What's interesting about this little exercise in consumer power is that it would be hard to imagine it happening with printed books -- paper between covers. A physical book is an object. We accept that it has costs. We're used to being charged for objects. When a textbook costs a hundred dollars, we complain. But we would never think of demanding that textbooks in general shouldn't be more than fifty dollars. Some books are big, some are small; some are hardcover, some are paperback. Some are in great demand, others sell only a few copies. All those factors, we agree, should contribute to setting the price.
But when you take the physical factors out -- when you reduce a book to pure information, discarding what we have to admit are features extraneous to its core purpose -- the notion of cost, and therefore of appropriate price, becomes somewhat different. With e-books, it's almost as cheap to sell a million as it is to sell one. No paper or cardboard to buy, no ink, no shipping. Sure, there's still authorial and editorial costs, and demand (although no supply) has a role to play.

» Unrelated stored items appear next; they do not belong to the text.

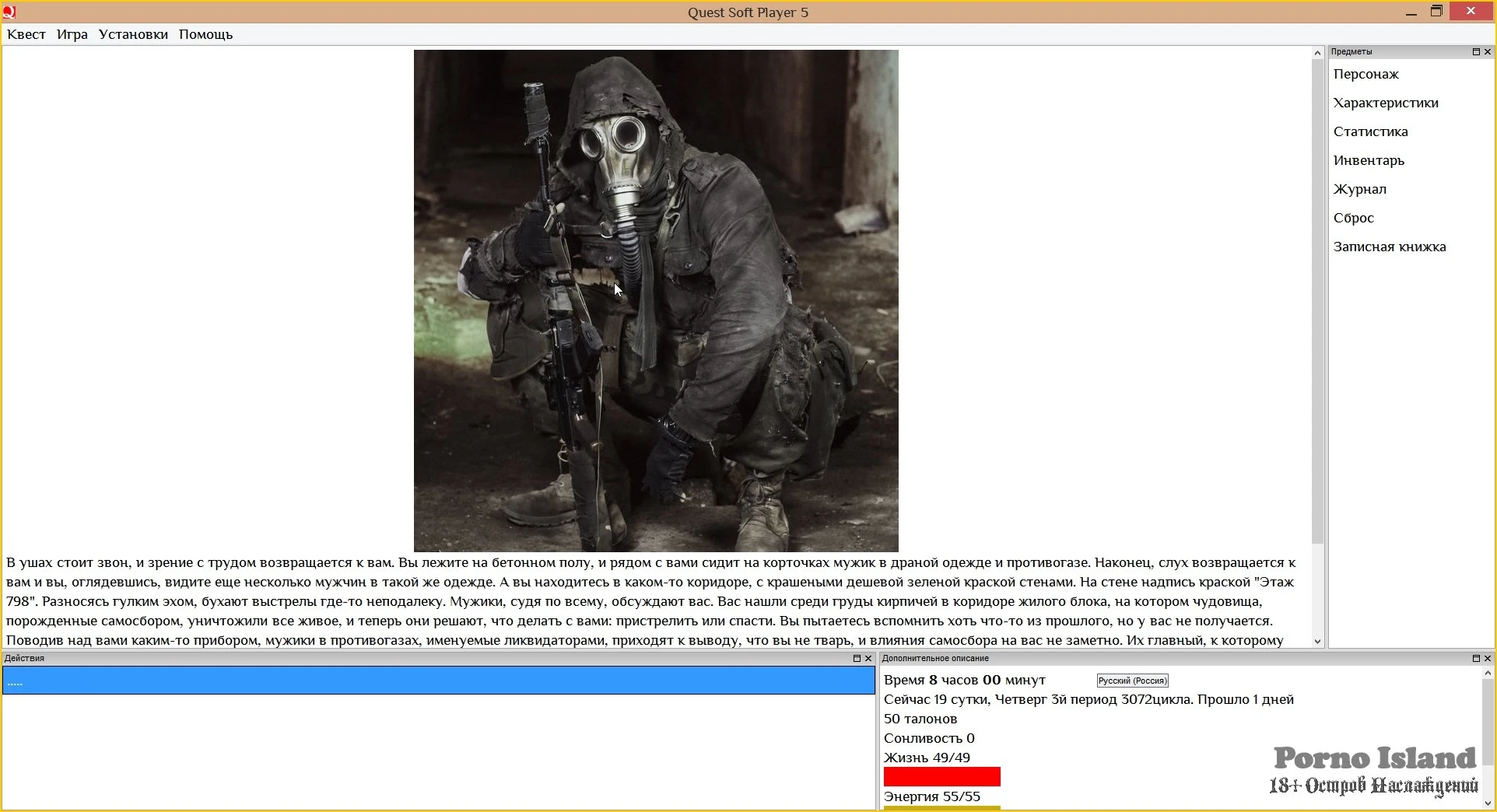Open the Инвентарь item
Screen dimensions: 1497x812
pyautogui.click(x=1369, y=161)
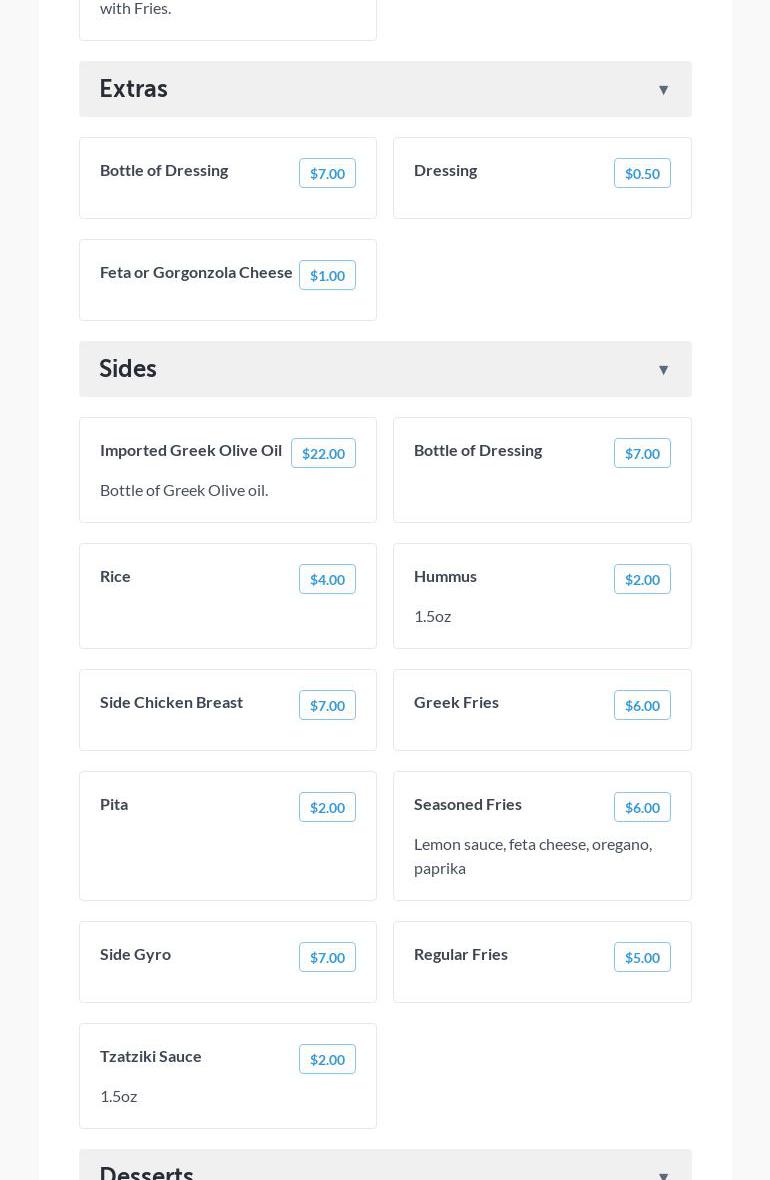770x1180 pixels.
Task: Select the $4.00 Rice price button
Action: [327, 579]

Yet people feel a different relationship to information than they do to things. Namely, they feel like they have a right to it. We're willing to pay for information, but we don't want to be gouged. A song costs 99 cents. A book costs $9.99. Sure, these are prices that were originally handed down to us by those first offering the product, but we know that you can't fancy up an e-book by adding a camera or a bottle opener. It is what it is, and there's no reason to jack up the price. Once we get a sense of what it's worth to the people selling it, all the power shifts to us.
In short, we've been empowered -- or is it liberated? -- by the shift from a physical medium to a purely informational one. It didn't have to be that way, but because of the way the Internet grew and the passions of the people who kept it out of hierarchical and corporate hands, here we are. Kinda makes me feel ... optimistic.